[Excerpt]
Los Angeles, California, April 18 – Halfway through the seventh season of MasterChef Junior, some of the contestants are proving they are worthy contenders. One such young chef is 11-year-old Ivy, a Little Person who has achondroplasia, which causes an average sized torso with short limbs due to the lack of cartilage formation.
The season began with 24 children between the ages of eight and 13 who are competing for the title of Masterchef Junior and $100,000 in prize money. With just 12 contestants remaining, “Little Chef Ivy” continues to show the judges her exceptional cooking skills. Armed with her signature style – long braids topped with a fedora hat – Ivy is treated just like the other contestants, as she should be.
“You can do it!” Ivy has said. “If you put your mind to it, anything can happen, but also know your limits and that’s ok.”
Like a few of her competitors, Ivy is from Atlanta, Georgia. In the opening episode, Ivy’s mystery box challenge breakfast earned her a spot in the top three, giving her immunity in the elimination challenge. She has since gone on to prove she is a team player, performing well in several team challenges, as well as in individual competitions.
Reality television often is noted for breaking down various barriers, and when it comes to addressing disability, there is no exception here. Ivy is not the only reality cast member on television with achondroplasia today, as reality TV star and producer Terra Jolė of Little Women: Los Angeles also has this condition. In terms of her future, Ivy wants to be a food critic and travel the world.
Discounted Blind Chef Christine Hà Wins Master Chef in 2012
Christine Hà, a woman who is blind, won season three of FOX’s Master Chef. Although she had never attended culinary school, she ran The Blind Cook, a popular food blog.
“I think there are a lot of people who completely discounted me,” Hà stated in an interview. “They think I’m there as a TV gimmick for ratings. People will say, ‘What is she doing? Is she going to cut her finger off?’ But I cook at home for years without vision, so if I can do it at home I don’t see why I can’t prove to everyone else I can do it on national TV.”
Hà did more than prove herself – she won that season’s competition.

[Source information]
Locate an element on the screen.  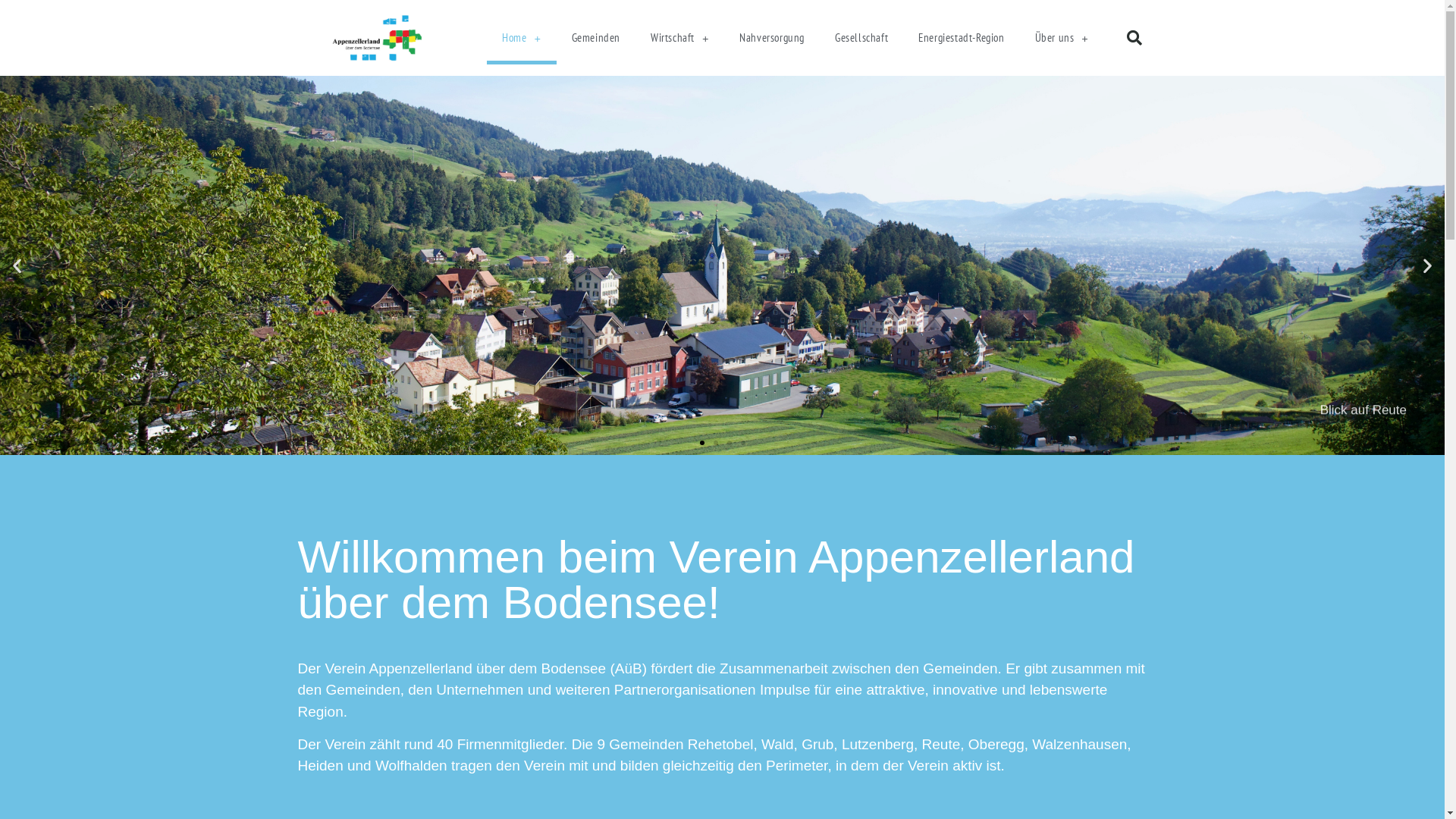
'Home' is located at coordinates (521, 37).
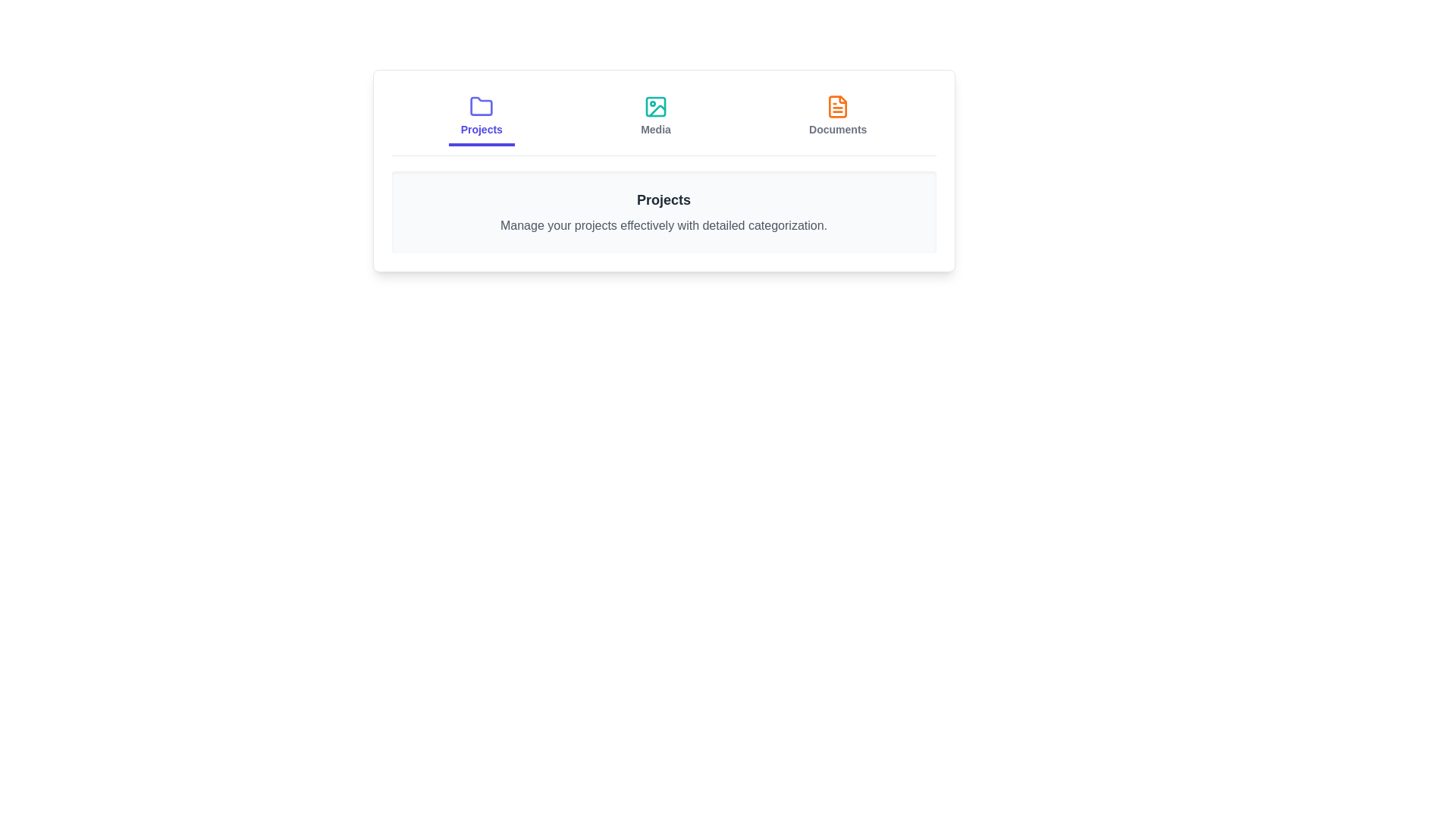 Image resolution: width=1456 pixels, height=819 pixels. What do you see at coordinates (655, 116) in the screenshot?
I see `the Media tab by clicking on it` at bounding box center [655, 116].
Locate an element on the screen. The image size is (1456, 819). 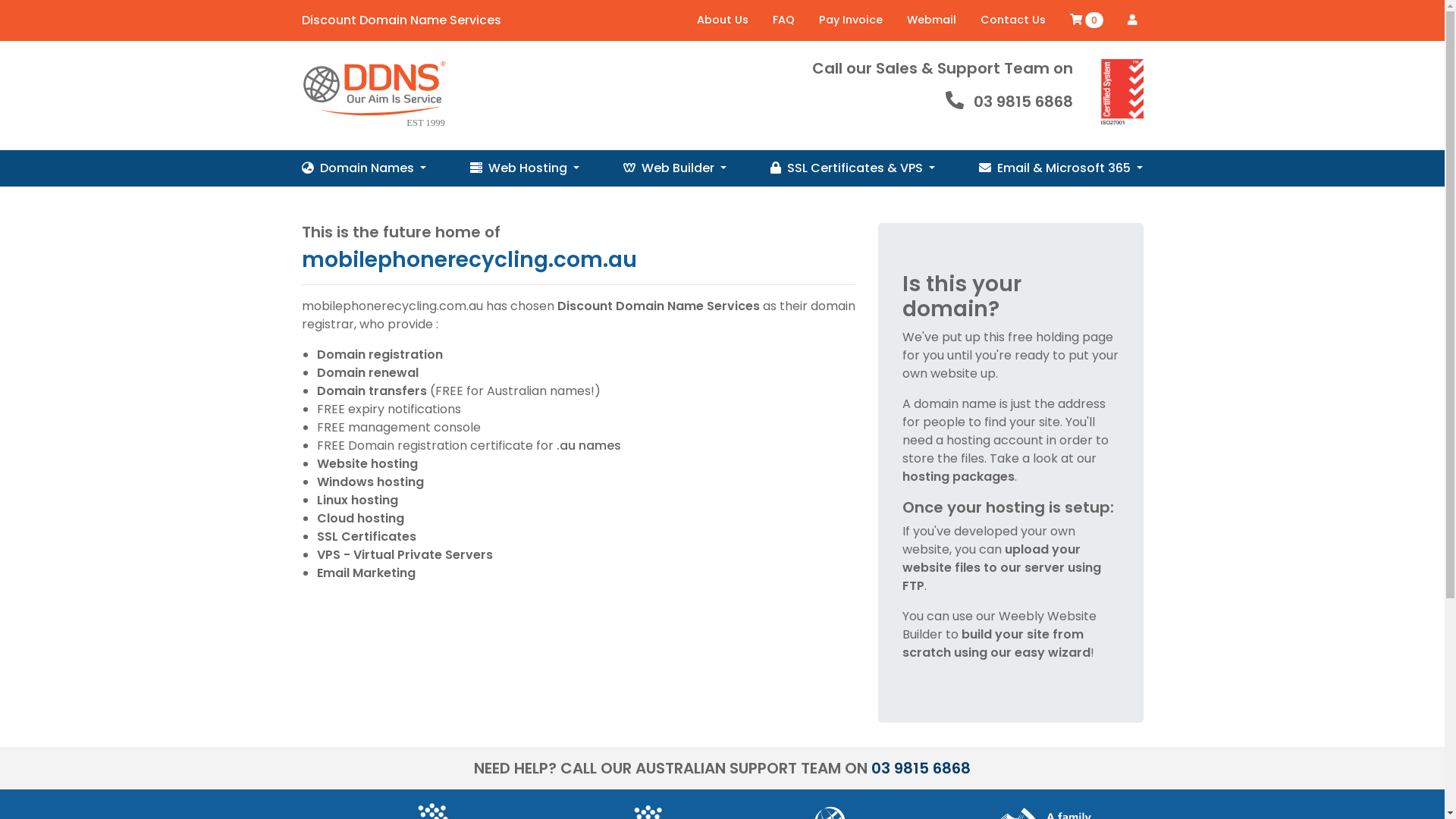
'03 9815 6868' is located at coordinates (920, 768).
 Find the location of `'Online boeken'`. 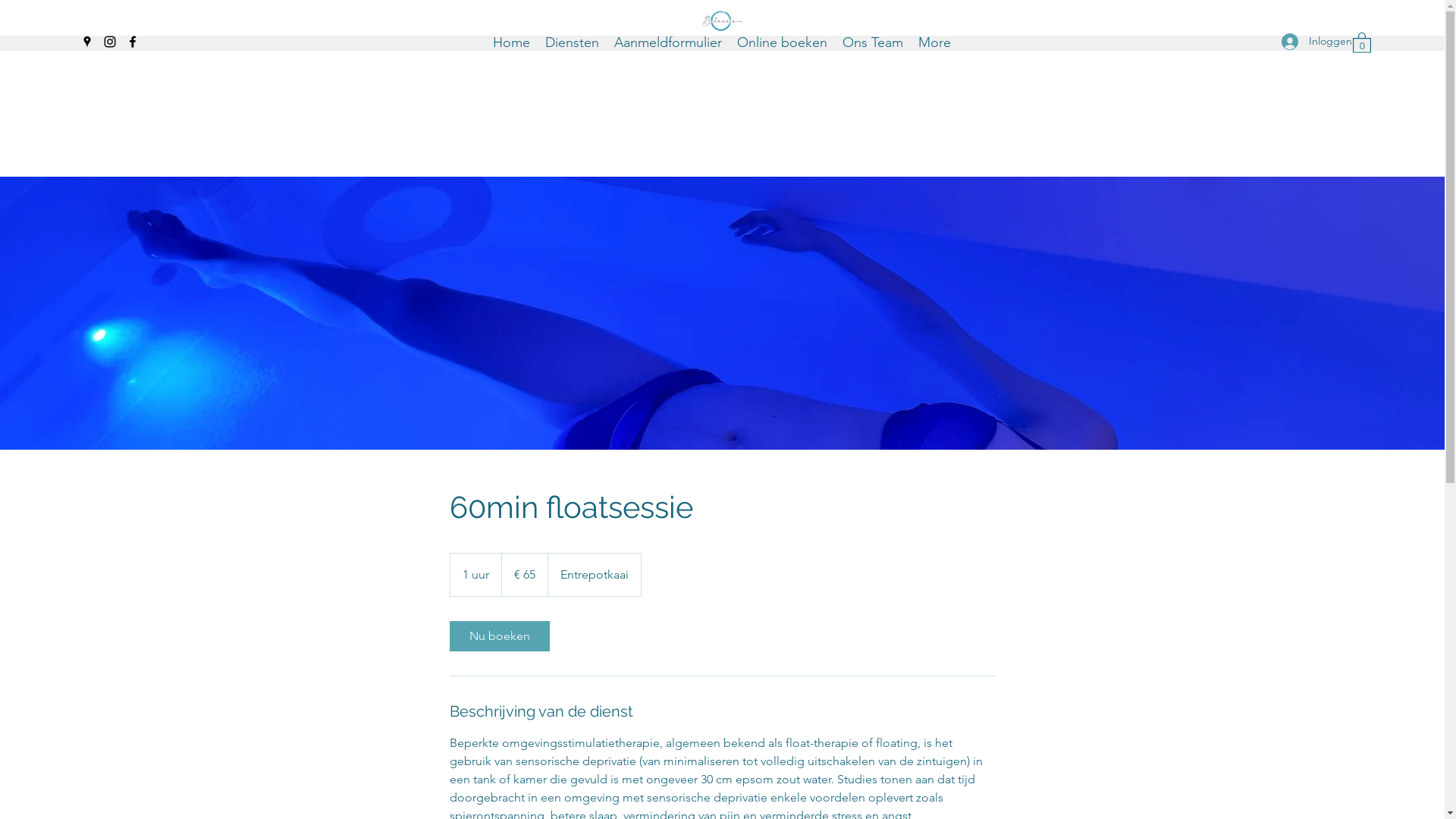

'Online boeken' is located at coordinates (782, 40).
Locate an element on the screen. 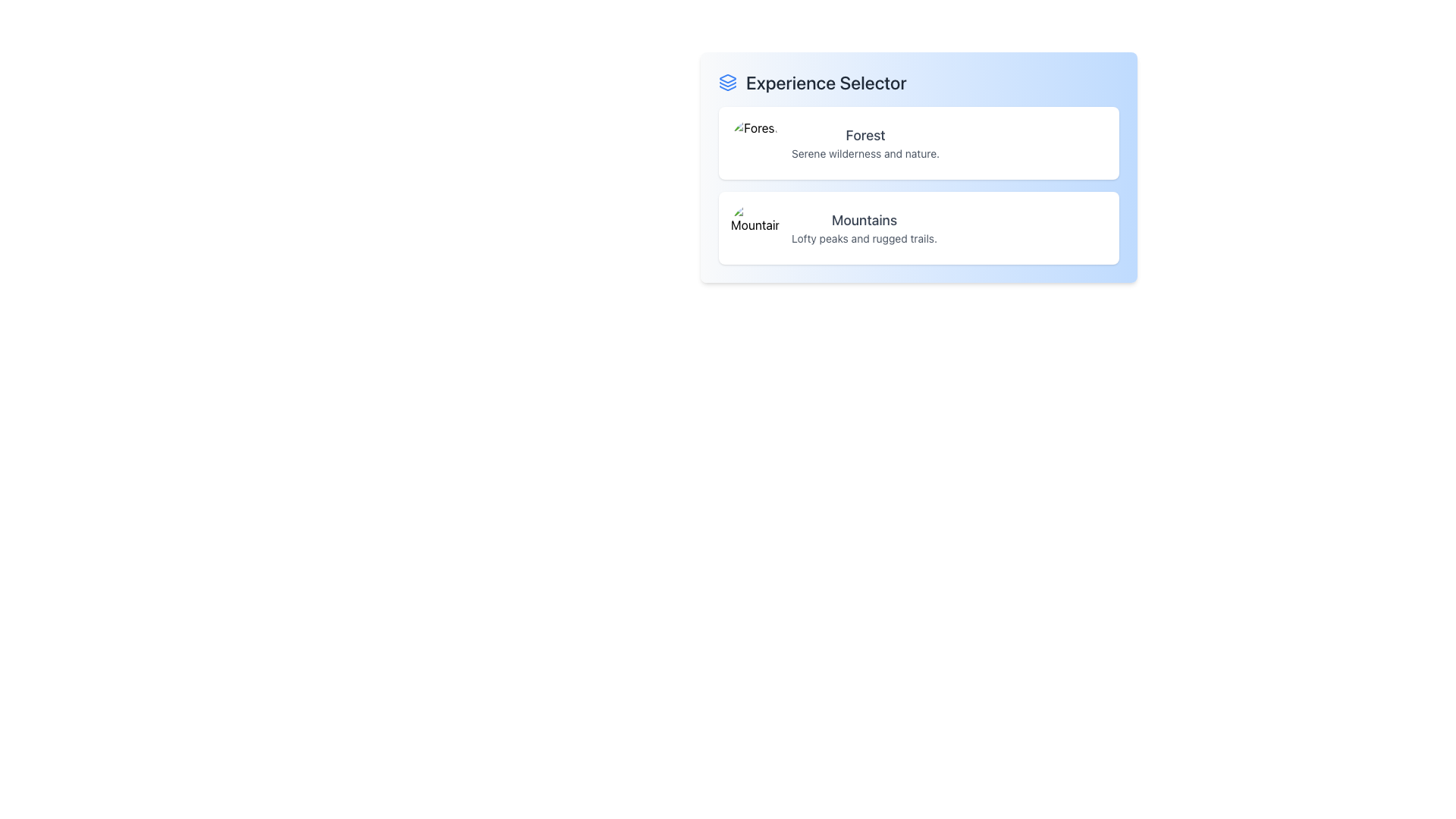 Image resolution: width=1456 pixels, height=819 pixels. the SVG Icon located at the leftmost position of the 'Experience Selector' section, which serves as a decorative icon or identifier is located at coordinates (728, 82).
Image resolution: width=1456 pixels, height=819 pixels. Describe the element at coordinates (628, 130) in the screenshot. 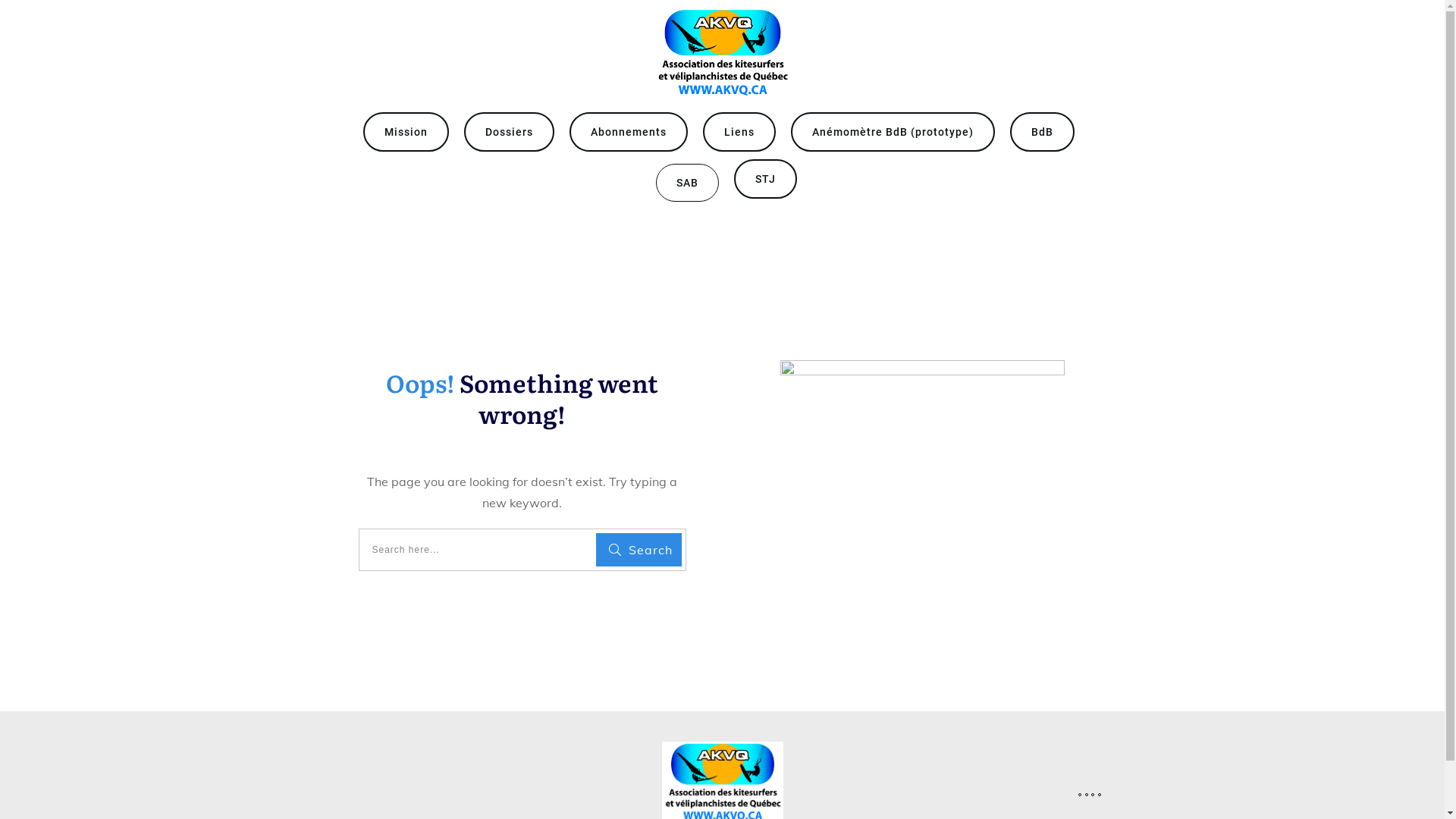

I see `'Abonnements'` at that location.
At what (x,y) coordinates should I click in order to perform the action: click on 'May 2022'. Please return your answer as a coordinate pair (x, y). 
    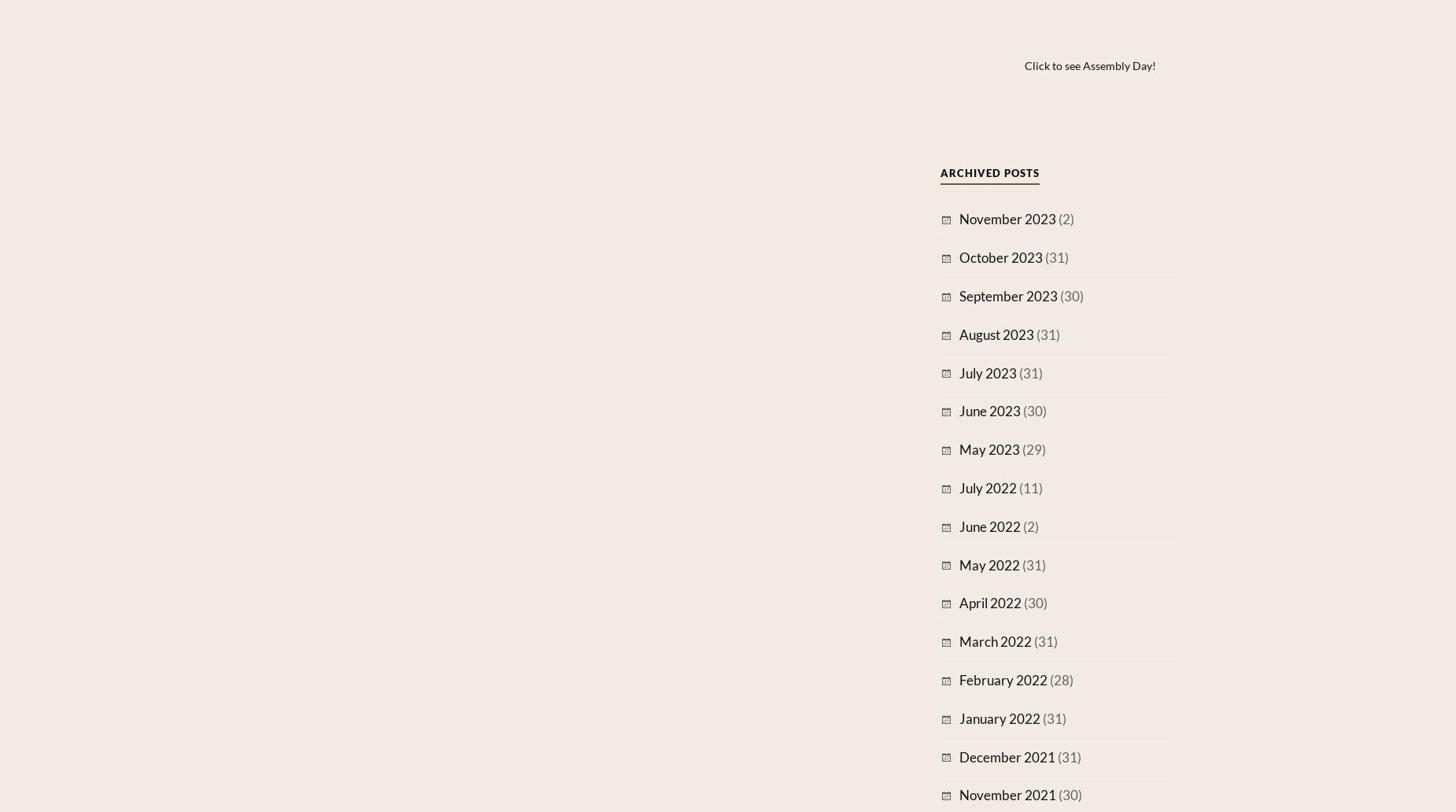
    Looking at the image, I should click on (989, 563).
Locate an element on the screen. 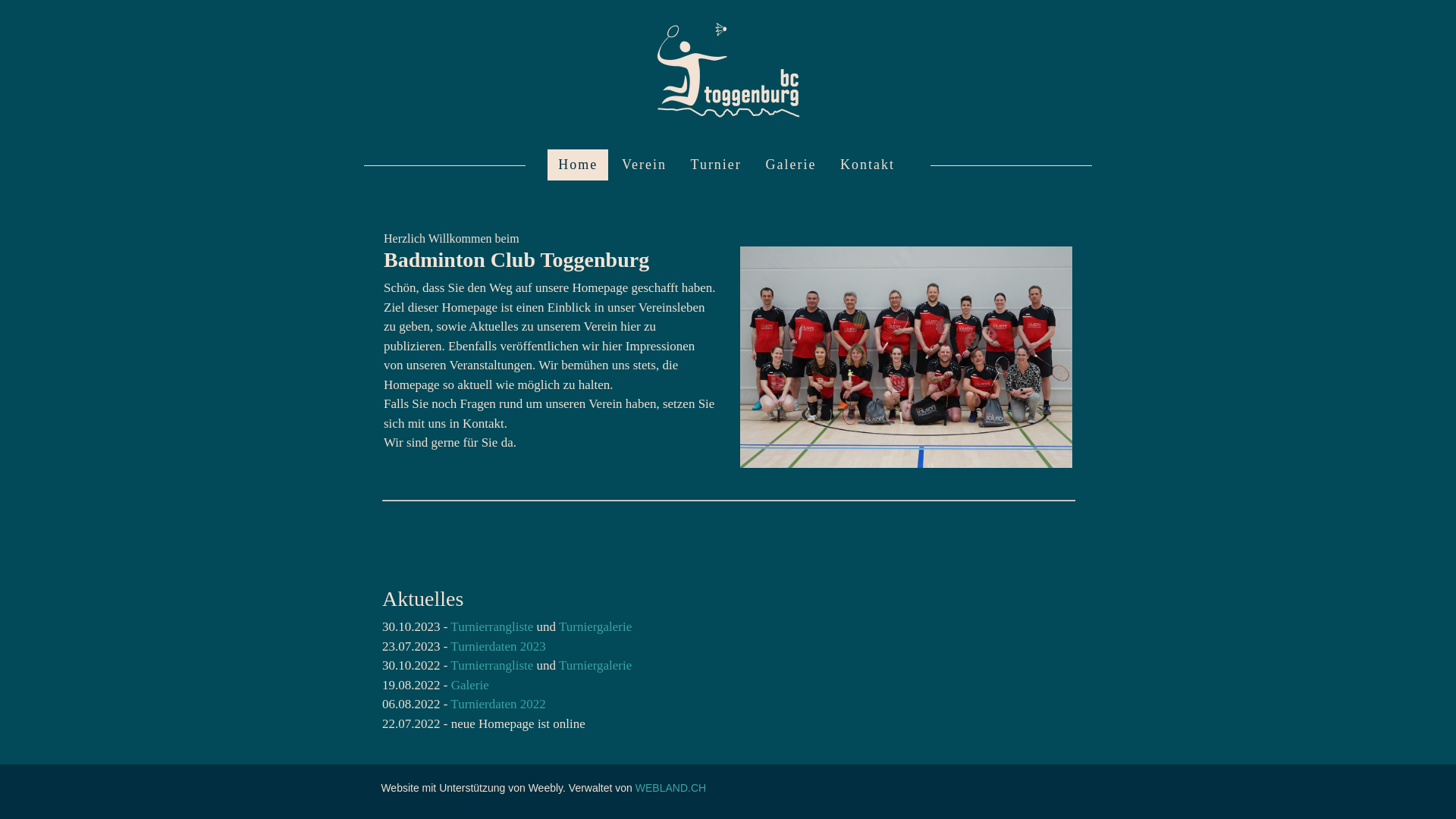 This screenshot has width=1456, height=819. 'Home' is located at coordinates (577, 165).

[Required action 1] Print, word for word, everything in the MasterChef article above from "The season began" down to "in individual competitions.".
[Required action 2] Write the next part of the article about MasterChef contestants Ivy and Christine Hà, picking up after its final sentence.

[Exercise output 1]
The season began with 24 children between the ages of eight and 13 who are competing for the title of Masterchef Junior and $100,000 in prize money. With just 12 contestants remaining, “Little Chef Ivy” continues to show the judges her exceptional cooking skills. Armed with her signature style – long braids topped with a fedora hat – Ivy is treated just like the other contestants, as she should be.
“You can do it!” Ivy has said. “If you put your mind to it, anything can happen, but also know your limits and that’s ok.”
Like a few of her competitors, Ivy is from Atlanta, Georgia. In the opening episode, Ivy’s mystery box challenge breakfast earned her a spot in the top three, giving her immunity in the elimination challenge. She has since gone on to prove she is a team player, performing well in several team challenges, as well as in individual competitions.

[Exercise output 2]
“The lady has an extraordinary palate, a palate of incredible finesse,” said Chef Gordon Ramsay, one of the judges on MasterChef and MasterChef Junior. “She picks up hot ingredients, touches them, and she thinks about this image on the plate. She has the most disciplined execution on a plate that we’ve ever seen. But the palate is where it’s just extraordinary. And honestly, I know chefs with Michelin stars that don’t have palates like hers.”
After the competition, Hà continued writing on her blog and published a cookbook, Recipes from My Home Kitchen. She also received the Hellen Keller Personal Achievement Award from the America Foundation of the Blind. The award is given to people and organizations that have “demonstrated outstanding achievement in improving quality of life for people with vision loss.”
She has continued to advocate for those who are visually impaired, in particular through affected by neromyelitis optica, on her blog the NMO Diaries:
“I just want people to realize that they have it in themselves if they really want to. If they have that passion, that fire, that drive, that desire… you can overcome any obstacle and any challenges to really achieve what you want and prove yourself to the world. Everyone is very capable. Much more capable than they think they are.”
The portrayal of people with disabilities in reality shows is in direct dichotomy with scripted television, where just 2.1 percent of all characters on primetime television have a disability. Furthermore, actors without disabilities play more than 95 percent of all characters with disabilities on television.
MasterChef Junior airs Tuesdays at 8:00 p.m. ET on FOX. While it is unknown how far Ivy will go this season, she currently is in the top 12, having shown her skills in at least seven episodes this season so far.